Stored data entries
============================================================
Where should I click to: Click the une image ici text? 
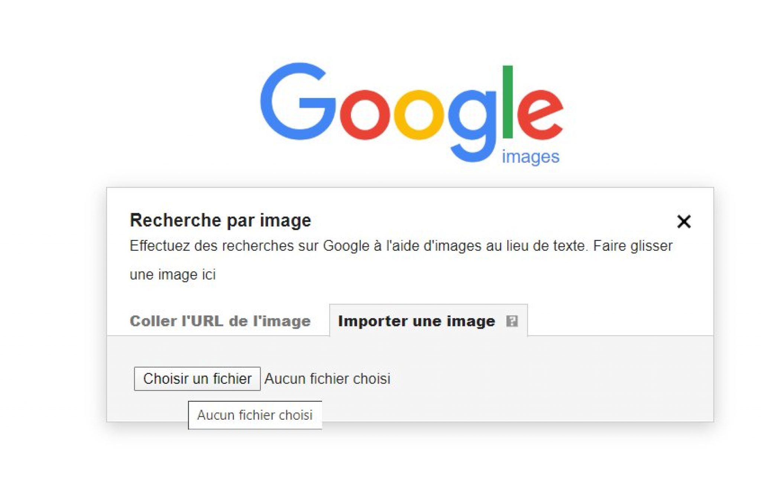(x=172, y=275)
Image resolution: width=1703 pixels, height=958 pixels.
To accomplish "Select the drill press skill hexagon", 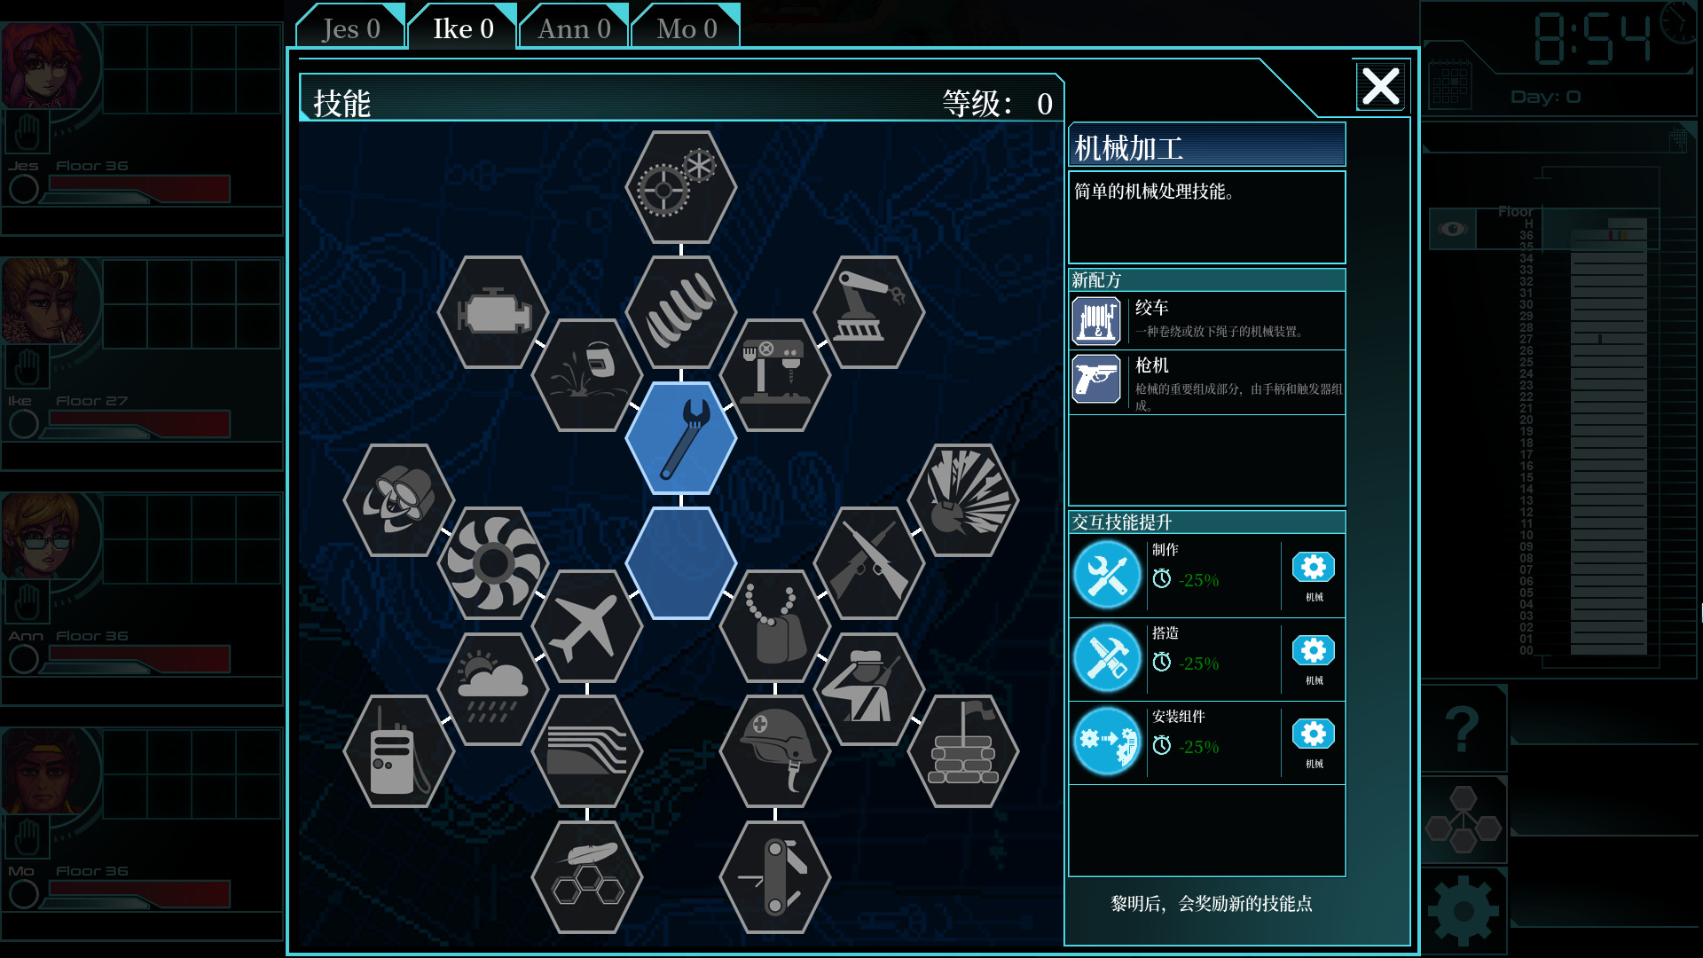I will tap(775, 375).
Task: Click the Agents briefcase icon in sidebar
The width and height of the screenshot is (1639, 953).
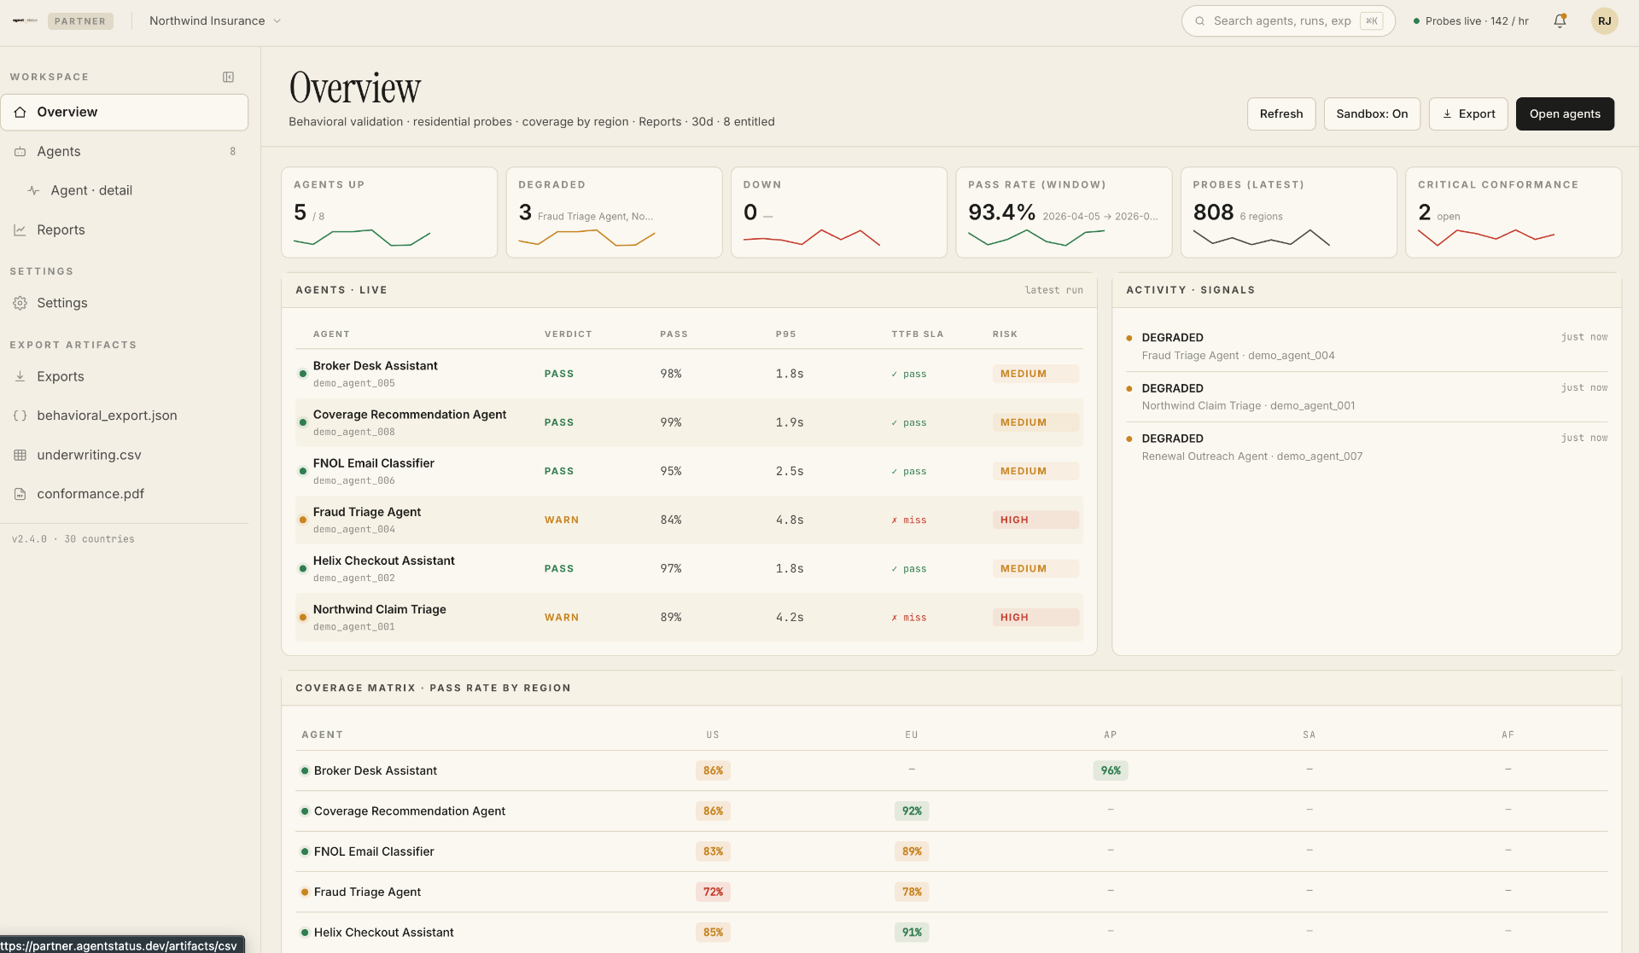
============================================================
Which lines of the data include "width"? Copy each of them.

Image resolution: width=1703 pixels, height=958 pixels.
The width and height of the screenshot is (1639, 953).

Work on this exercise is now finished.